◆ **AIM**
Rewrite the stretch of records from the line containing "1000x805 pixels." through the line containing "Looking at the screenshot, I should 44,139." as a JSON list of strings, one string per line, omitting blank lines.

◆ **THE DATA**
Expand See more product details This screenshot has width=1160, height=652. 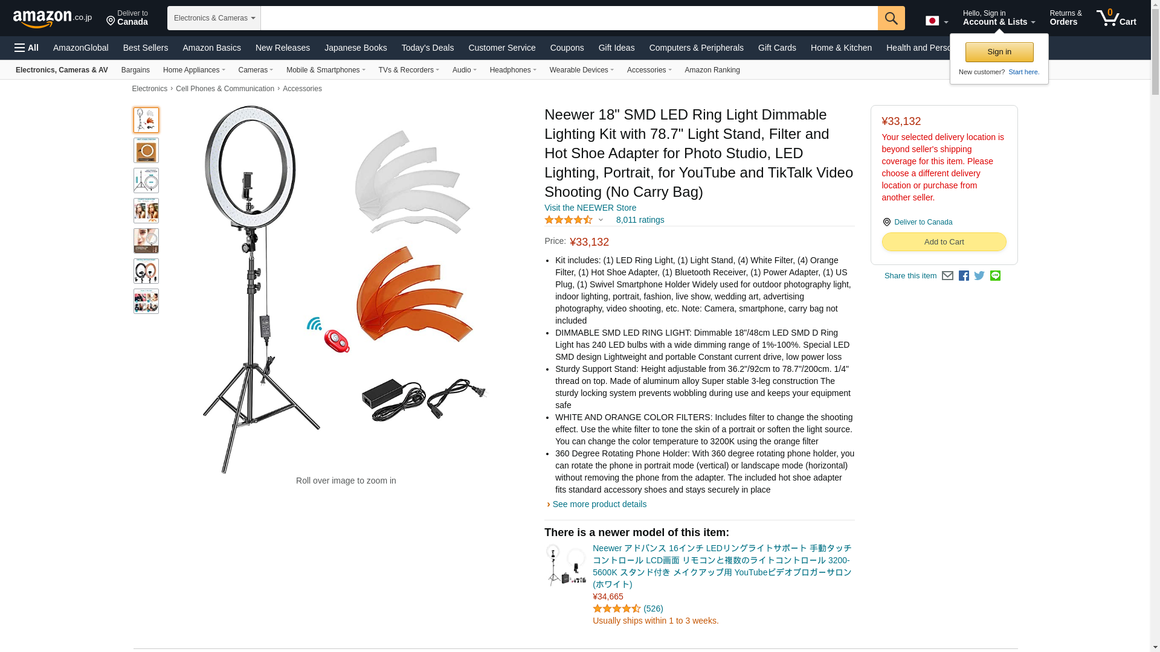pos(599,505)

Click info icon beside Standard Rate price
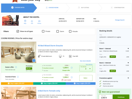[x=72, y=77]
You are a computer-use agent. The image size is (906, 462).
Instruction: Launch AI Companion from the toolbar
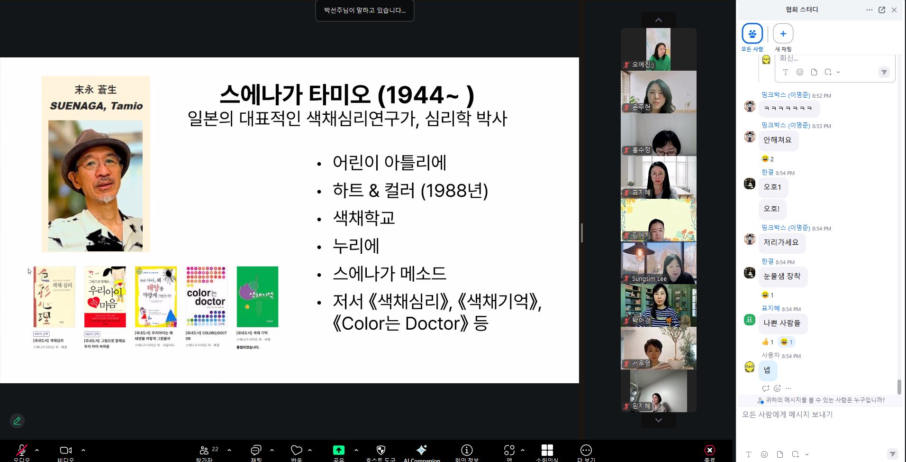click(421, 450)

---

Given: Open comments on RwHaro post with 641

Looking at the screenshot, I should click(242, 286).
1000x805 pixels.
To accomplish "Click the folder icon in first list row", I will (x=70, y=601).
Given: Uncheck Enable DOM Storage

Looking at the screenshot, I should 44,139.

◆ **WRITTEN ANSWER**
[
  "1000x805 pixels.",
  "To accomplish \"Click the folder icon in first list row\", I will (x=70, y=601).",
  "Given: Uncheck Enable DOM Storage",
  "Looking at the screenshot, I should 44,139."
]